What is this behind-the-scenes practice? Is it a vital function of the court or a way to create new precedent in the dark?

Two University of Virginia School of Law professors weighed in on the shadow docket as a decision-making tool that is shaping the court’s jurisprudence.

Professors Rachel Bayefsky and Lawrence B. Solum said the term “shadow docket” describes the process of granting relief to an applicant through an emergency order or a summary decision, rather than hearing the case with a full briefing and oral argument.

In the case of the Texas abortion law, a majority of the court announced in an unsigned Sept. 1 opinion that it would not issue a stay or injunction, though it did not mean to limit “procedurally proper challenges” to the statute. Abortion providers had challenged the law, which encourages the public to sue those who help a woman obtain an abortion after approximately six weeks. Defendants face possible fines of at least $10,000 in court.

Chief Justice John Roberts dissented, as did three associate justices, who argued that the law is plainly unconstitutional.

“In all these ways, the majority’s decision is emblematic of too much of this Court’s shadow-docket decisionmaking—which every day becomes more unreasoned, inconsistent, and impossible to defend,” Justice Elena Kagan wrote in her dissent.

Rachel Bayefsky
Rachel Bayefsky

Bayefsky said sometimes parties ask the Supreme Court to grant relief in a short time frame because fast-approaching events will greatly alter the status quo if the court does not intervene, such as in executions.

“It would be unrealistic for the Supreme Court never to consider requests for time-sensitive relief,” she said.

Bayefsky witnessed the shadow docket firsthand when she clerked for Justice Ruth Bader Ginsburg during the 2018 term. The court agreed to stay, or suspend, an appellate court ruling allowing a Louisiana abortion law to take effect.
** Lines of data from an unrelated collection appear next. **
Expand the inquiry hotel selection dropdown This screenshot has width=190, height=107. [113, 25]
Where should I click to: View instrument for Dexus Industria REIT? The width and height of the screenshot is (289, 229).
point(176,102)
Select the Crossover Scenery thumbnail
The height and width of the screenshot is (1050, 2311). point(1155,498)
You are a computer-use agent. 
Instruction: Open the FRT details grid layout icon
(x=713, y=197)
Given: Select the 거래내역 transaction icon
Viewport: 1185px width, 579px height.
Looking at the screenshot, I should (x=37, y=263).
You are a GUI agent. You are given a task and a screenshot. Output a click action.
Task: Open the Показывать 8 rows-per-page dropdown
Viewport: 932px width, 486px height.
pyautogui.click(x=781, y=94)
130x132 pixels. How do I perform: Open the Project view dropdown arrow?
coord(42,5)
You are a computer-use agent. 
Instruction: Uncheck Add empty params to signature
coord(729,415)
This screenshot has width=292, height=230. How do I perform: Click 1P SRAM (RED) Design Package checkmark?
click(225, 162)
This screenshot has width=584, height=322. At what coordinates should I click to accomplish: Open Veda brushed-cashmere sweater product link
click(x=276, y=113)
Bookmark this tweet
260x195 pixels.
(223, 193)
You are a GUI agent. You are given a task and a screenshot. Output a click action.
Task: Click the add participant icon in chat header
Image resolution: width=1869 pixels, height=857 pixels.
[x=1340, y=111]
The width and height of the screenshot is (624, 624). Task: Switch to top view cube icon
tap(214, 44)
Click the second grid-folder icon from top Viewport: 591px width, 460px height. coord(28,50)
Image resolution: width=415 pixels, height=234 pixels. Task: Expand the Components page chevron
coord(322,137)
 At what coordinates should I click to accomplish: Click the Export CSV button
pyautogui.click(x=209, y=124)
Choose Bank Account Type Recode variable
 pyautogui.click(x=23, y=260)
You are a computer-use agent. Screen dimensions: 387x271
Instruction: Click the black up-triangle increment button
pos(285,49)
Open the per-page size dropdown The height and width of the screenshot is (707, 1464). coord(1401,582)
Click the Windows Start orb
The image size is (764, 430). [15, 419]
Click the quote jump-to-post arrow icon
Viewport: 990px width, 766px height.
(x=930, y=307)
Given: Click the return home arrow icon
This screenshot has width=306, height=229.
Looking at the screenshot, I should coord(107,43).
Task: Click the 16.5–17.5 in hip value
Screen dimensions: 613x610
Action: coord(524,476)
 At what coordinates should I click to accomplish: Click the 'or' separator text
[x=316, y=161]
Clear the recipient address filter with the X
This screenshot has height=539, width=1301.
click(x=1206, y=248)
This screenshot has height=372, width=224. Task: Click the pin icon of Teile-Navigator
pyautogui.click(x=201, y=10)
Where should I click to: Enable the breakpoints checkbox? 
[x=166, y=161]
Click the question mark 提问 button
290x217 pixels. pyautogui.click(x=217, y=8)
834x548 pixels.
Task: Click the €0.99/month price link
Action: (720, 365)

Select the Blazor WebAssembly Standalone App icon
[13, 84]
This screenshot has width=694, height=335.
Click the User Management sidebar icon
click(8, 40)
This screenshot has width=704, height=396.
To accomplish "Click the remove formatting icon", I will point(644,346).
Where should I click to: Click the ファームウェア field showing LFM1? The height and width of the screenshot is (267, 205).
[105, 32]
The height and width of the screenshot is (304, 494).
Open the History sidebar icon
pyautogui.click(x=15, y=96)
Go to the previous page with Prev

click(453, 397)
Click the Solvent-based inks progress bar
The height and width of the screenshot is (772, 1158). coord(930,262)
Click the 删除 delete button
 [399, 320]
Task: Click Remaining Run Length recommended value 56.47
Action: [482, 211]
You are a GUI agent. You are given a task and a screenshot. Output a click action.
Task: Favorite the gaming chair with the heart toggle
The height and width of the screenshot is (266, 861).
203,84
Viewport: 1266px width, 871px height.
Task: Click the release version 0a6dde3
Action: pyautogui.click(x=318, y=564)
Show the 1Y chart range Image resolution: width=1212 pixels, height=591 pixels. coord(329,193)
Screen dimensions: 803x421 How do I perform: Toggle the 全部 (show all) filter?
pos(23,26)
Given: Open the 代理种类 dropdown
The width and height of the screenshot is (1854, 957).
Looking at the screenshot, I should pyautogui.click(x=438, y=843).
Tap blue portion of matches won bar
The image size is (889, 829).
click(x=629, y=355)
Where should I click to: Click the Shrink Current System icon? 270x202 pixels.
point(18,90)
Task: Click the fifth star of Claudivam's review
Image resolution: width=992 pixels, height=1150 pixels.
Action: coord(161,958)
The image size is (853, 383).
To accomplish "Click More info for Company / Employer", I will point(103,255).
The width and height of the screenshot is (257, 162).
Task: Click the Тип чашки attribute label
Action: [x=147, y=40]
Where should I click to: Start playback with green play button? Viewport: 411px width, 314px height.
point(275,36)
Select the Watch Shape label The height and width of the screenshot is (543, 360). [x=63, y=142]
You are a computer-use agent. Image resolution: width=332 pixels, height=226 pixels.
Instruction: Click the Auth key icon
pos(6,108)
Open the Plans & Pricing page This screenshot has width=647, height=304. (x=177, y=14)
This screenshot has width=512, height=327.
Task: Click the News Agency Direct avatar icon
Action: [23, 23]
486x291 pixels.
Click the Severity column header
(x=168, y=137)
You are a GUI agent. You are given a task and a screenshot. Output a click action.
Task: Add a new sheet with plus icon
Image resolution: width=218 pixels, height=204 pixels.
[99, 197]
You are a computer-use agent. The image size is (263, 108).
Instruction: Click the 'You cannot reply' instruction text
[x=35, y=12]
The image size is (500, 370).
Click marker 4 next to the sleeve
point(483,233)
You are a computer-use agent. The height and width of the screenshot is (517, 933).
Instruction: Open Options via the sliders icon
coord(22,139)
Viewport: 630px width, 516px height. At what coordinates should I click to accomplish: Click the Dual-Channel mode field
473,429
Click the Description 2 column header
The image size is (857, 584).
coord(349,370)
The Supreme Court later granted certiorari — agreeing to review the case — and issued a merits decision in June 2020 holding that the Louisiana statute was unconstitutional.

During her clerkship, the court also issued orders granting or denying stays of execution in response to religious liberty concerns.

Bayefsky said the shadow docket, though arguably a necessary tool, has its critics.

“Oft-cited shortcomings of the shadow docket are that the court’s decisions are made rapidly and without the benefit of full briefing and oral argument, and the justices do not necessarily reveal the vote breakdown or the reasons for their conclusions, making it harder for the public to understand the court’s rulings,” she said.

There is evidence that activity on the shadow docket has increased for certain types of cases, she said, and research shows that the federal government has sought relief from the Supreme Court through the shadow docket more frequently in recent years.

Lawrence Solum
Lawrence B. Solum

Solum, a legal theorist and constitutional originalist, said the shadow docket has been used since the 18th century to consider procedural motions without oral argument or briefings. The shadow docket is essential if “properly confined,” he added, such as changing course when a lower court makes an egregious error. He said problems arise when the court decides questions that are not already settled.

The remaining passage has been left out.